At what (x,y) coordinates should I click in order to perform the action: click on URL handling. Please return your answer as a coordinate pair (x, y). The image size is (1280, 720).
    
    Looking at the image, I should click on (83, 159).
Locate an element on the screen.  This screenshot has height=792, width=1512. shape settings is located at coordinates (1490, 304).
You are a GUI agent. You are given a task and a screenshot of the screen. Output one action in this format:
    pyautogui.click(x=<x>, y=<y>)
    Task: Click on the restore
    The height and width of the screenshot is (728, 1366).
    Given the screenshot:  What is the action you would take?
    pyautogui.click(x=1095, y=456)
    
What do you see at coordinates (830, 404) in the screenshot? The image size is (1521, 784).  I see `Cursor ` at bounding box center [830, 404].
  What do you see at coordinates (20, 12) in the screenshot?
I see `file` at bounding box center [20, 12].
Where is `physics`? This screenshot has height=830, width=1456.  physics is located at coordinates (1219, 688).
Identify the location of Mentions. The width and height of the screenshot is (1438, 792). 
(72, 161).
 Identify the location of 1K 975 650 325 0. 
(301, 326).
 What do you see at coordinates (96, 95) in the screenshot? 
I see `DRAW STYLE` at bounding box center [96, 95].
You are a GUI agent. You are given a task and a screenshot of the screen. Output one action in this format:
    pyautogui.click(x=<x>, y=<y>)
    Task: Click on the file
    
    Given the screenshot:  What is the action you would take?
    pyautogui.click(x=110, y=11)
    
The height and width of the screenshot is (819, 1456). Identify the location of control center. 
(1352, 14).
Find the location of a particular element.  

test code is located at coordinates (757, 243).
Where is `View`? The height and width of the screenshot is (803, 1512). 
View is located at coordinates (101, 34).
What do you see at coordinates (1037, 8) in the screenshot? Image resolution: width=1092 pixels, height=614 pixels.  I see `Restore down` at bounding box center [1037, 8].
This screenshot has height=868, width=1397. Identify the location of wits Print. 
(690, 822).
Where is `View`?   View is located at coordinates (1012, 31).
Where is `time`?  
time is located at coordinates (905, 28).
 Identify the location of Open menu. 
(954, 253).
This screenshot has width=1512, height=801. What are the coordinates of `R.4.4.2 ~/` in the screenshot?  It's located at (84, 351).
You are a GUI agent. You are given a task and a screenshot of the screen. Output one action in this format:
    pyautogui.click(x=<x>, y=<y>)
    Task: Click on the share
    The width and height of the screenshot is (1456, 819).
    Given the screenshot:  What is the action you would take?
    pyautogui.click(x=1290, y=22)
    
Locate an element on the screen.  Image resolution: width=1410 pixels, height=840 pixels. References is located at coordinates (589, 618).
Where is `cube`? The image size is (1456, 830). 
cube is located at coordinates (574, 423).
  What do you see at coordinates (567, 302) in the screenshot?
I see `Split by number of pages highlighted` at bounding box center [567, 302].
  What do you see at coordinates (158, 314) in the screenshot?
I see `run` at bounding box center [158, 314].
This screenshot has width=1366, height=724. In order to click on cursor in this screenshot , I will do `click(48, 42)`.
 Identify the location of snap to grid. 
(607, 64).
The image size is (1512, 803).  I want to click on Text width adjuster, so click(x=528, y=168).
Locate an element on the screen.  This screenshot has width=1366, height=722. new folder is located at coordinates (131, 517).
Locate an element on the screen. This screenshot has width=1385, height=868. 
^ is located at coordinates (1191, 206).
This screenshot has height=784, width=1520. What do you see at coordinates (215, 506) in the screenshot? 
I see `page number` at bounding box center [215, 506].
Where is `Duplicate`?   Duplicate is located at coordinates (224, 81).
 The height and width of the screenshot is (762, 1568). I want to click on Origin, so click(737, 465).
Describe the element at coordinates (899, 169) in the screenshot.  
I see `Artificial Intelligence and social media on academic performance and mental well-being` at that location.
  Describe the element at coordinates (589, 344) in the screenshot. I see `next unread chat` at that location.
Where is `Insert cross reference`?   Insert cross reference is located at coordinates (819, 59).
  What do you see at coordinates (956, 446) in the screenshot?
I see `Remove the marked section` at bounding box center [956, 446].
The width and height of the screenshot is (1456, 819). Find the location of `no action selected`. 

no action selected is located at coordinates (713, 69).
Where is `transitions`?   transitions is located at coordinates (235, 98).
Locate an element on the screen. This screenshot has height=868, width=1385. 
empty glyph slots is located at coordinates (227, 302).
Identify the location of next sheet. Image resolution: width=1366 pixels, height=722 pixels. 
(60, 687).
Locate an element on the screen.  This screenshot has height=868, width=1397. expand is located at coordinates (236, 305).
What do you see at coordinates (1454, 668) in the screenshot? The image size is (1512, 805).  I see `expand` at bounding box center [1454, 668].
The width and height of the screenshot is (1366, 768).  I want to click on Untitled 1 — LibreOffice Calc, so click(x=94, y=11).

========

**Requirements**
Express the material as a JSON list of strings, one string per line. Begin at the line containing "has height=868, width=1385." and continue to the end of the material, leaving out blank lines.

**Full solution**
[
  "Locate an element on the screen. This screenshot has height=868, width=1385. ",
  "empty glyph slots is located at coordinates (227, 302).",
  "Identify the location of next sheet. Image resolution: width=1366 pixels, height=722 pixels. ",
  "(60, 687).",
  "Locate an element on the screen.  This screenshot has height=868, width=1397. expand is located at coordinates (236, 305).",
  "What do you see at coordinates (1454, 668) in the screenshot? The image size is (1512, 805).  I see `expand` at bounding box center [1454, 668].",
  "The width and height of the screenshot is (1366, 768).  I want to click on Untitled 1 — LibreOffice Calc, so click(x=94, y=11)."
]